Je ne sais pas vous, mais j’ai passé plus de temps au téléphone depuis le début de cette crise sanitaire que pendant les 5 dernières années. Et bizarrement, je retrouve les joies de ce mode de communication.
Pendant des années, j’ai haï le téléphone. Je prévenais ma famille et mes amis de ma détestation, et je faisais de la résistance en répondant le moins possible aux appels. En amont, je demandais à ne pas être contactée par ce biais. Je ne supportais pas d’être au service de cette sonnerie intempestive, se manifestant forcément au mauvais moment ; je ne voulais pas être esclave de cet engin tyrannique.
Tout a changé, évidemment.
Les appels téléphoniques ont remplacé les séances, les assemblées générales, les comités, les pots entre amis, les tendres discussions sur l’oreiller. La voix a remplacé la bise, l’accolade, le tendre baiser, le corps à corps.

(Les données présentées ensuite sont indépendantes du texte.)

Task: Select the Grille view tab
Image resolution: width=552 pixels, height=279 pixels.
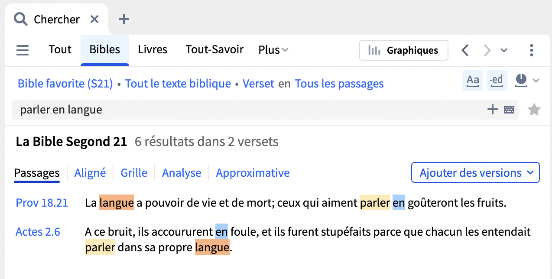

Auparavant, la sonnerie du téléphone provoquait chez moi une tension, une angoisse ; je me sentais piégée. Aujourd’hui, c’est un bonheur, je me réjouis de cette parenthèse de contact humain vibratoire qui casse ma solitude forcée.
Les appels commencent même à être plus nombreux que les écrits, tellement il me semble que cela nous fait du bien de nous entendre. Les appels sont tellement nombreux que l’oreille ne supporte plus le contact de l’engin ; le casque audio est devenu obligatoire pour tenir sur la durée.
Tou en parlant, on continue de vivre, on se déplace, on cuisine, on met une lessive, on nourrit le chien. Ou alors on se love sur le canapé ou dans le lit et les mots s’échappent, se libèrent et fusent, alors que le corps se prélasse, s’abandonne.